店主のグレゴリーがブリジットの姿に気が付くと、電子シガレットを起動して吸い込んだ。
「珍しい」
シガレットの先を燐光のように小さく光らせ、口から大量の紫煙を吐き出した。二メートル近い体躯と、水晶原石のように歪なクロームが上半身を構成しているせいで、まるで魔界の生き物が現れたようだった。
「調子は? ハンス」
「今はブリジット」
「また変えたのか」
「関係ないでしょ」
「食べるか?」
グレゴリーはそう言ってスタンドの蓋を開けて、商品であるアイスクリームをブリジットに見せた。
「ほら、チョコレート、好きだろ。まだ残ってる」
「いらない」
「これは? ワサビマヨネーズ。新味」
「うえぇ、誰も買ってないじゃん」
「じゃあ一番人気、シンプルバニラ」
「混ぜ物してるくせに」
「たったの四割だろ。ほぼ純正だ」
ブリジットはアイスに興味を示さずに通りを眺めた。多くの人間が行き交うが、生身の姿で歩くものはいない。誰しもが物心つく頃には体を様々なクロームに換装し、肉体とともに成長していく。
この技術が生まれたばかりのころは嫌悪感を感じる者も多く、その技術自体を神への冒涜だと言い張る風潮も強かったが、クローム化の利便性の高さの前にはなすすべも無く、あっという間にクローム化は世界のスタンダードとなった。

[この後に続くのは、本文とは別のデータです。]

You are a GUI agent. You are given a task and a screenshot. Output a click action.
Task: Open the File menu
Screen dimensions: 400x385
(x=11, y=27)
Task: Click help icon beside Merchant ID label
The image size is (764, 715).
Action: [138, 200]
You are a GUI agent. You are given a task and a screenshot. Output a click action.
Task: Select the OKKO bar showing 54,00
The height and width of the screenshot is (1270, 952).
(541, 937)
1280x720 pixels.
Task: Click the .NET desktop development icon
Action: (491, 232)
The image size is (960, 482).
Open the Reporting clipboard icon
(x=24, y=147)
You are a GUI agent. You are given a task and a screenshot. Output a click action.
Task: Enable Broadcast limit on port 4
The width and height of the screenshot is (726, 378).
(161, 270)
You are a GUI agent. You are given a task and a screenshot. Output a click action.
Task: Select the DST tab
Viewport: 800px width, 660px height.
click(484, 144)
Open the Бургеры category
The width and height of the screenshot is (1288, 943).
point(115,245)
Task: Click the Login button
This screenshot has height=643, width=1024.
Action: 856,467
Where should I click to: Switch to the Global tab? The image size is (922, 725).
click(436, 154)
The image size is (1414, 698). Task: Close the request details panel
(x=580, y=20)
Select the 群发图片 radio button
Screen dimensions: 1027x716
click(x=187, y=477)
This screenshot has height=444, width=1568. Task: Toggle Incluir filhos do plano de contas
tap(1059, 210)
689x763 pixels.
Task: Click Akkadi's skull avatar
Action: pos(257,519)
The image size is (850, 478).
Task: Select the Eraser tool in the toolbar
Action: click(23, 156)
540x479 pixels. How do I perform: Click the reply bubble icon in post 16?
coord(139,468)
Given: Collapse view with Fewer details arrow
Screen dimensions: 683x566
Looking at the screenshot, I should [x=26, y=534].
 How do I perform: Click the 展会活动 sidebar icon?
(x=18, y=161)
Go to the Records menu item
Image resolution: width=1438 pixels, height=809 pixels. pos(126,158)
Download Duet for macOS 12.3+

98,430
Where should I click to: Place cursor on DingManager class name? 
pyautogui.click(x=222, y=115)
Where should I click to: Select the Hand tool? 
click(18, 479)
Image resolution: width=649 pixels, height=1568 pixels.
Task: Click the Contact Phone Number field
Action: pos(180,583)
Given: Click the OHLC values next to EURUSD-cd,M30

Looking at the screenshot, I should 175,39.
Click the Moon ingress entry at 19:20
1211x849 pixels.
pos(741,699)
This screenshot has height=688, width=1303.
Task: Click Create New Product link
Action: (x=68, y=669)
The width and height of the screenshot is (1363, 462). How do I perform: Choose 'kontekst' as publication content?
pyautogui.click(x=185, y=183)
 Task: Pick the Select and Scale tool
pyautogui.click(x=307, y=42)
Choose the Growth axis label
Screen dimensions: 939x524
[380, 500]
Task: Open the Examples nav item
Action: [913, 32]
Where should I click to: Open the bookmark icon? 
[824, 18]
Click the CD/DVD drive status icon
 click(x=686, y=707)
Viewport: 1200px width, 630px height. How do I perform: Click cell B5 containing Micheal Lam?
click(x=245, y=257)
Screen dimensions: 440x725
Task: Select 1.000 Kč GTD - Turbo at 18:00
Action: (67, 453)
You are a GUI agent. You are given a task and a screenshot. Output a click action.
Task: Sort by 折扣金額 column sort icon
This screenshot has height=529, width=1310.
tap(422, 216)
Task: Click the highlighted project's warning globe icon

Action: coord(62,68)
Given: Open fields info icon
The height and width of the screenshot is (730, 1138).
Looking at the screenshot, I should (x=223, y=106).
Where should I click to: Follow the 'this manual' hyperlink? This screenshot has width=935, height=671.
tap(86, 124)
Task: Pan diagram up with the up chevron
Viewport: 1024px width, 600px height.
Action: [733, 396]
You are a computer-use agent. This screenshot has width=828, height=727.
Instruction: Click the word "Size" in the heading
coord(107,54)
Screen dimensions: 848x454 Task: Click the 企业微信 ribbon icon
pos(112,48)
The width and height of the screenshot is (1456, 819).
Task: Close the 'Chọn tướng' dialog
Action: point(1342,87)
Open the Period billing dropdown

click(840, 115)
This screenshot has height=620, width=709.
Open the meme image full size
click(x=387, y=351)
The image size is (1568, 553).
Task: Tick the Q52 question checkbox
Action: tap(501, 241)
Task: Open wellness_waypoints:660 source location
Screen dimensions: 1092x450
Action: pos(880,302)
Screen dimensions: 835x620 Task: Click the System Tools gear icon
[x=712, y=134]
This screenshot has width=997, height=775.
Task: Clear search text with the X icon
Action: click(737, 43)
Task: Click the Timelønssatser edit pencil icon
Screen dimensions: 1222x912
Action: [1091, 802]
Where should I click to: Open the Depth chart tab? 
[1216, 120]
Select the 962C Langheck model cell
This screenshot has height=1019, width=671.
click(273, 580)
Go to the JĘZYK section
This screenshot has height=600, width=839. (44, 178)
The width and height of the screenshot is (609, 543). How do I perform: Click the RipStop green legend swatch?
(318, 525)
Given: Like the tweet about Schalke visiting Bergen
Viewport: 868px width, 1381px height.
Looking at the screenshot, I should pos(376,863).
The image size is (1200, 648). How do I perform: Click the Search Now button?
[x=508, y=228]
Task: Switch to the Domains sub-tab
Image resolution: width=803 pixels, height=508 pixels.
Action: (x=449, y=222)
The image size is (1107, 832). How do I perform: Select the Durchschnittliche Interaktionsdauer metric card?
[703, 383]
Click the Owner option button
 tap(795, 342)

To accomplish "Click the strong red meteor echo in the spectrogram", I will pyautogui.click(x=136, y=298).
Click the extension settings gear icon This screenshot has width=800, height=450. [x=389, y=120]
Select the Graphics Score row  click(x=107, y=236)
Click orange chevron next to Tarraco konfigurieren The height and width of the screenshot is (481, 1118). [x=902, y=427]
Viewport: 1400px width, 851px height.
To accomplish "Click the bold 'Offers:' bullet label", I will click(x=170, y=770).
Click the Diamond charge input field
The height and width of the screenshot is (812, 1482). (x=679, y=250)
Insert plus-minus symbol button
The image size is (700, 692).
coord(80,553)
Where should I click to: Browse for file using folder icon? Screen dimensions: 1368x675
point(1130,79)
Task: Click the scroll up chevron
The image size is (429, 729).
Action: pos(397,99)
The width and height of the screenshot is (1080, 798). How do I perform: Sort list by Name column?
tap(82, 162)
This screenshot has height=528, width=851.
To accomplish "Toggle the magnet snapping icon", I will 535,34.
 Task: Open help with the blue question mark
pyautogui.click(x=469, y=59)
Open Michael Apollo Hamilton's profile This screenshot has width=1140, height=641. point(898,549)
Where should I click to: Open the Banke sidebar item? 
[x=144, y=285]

当然だ。生身より強く、丈夫で、どこまでも拡張を望める。寿命は延び、病気はほとんど消滅した(クロームに起因した新たな病気は生まれたが)。
魂さえ生きていれば、人は死なない。
体はただの入れ物でしかないのだ。
「墓参りは?」
そう言って、グレゴリーはチョコレートアイスをコーンに乗せてブリジットに差し向けた。ブリジットはお礼も言わず受け取ると、舐め始めた。
「今年はちゃんと行けよ」
「行くって」
「そう言って去年も行ってないだろ。パパが悲しむぞ」
ブリジットは呆れたようにため息をつくと、バックバックを背負いなおした。
「じゃあもう行くから」
「次はいつ帰ってくる?」
「また連絡する」
「はいはい」
ブリジットは何か言い残したようにその場を動かない。
「どうした?」
「いや、その。今日はほら……えっと五月の、その」
「ん?」
「なんでもない」
ブリジットはバックパックから取り出していた小さな箱をグレゴリーのスタンドに乱暴に置くと、それ以上何も言わずに店を後にした。
「おい、忘れ物!」
グレゴリーがその箱に気付いてブリジットを追いかけようとした時には、すでに人の波に彼女は消えていた。
「まったく」
グレゴリーは箱に目を落とす。そこには小さな文字が書かれていた。
それを見たグレゴリーは熊のような顔を笑みで崩した。
箱には、小さく「Mother's Day」と書かれていた。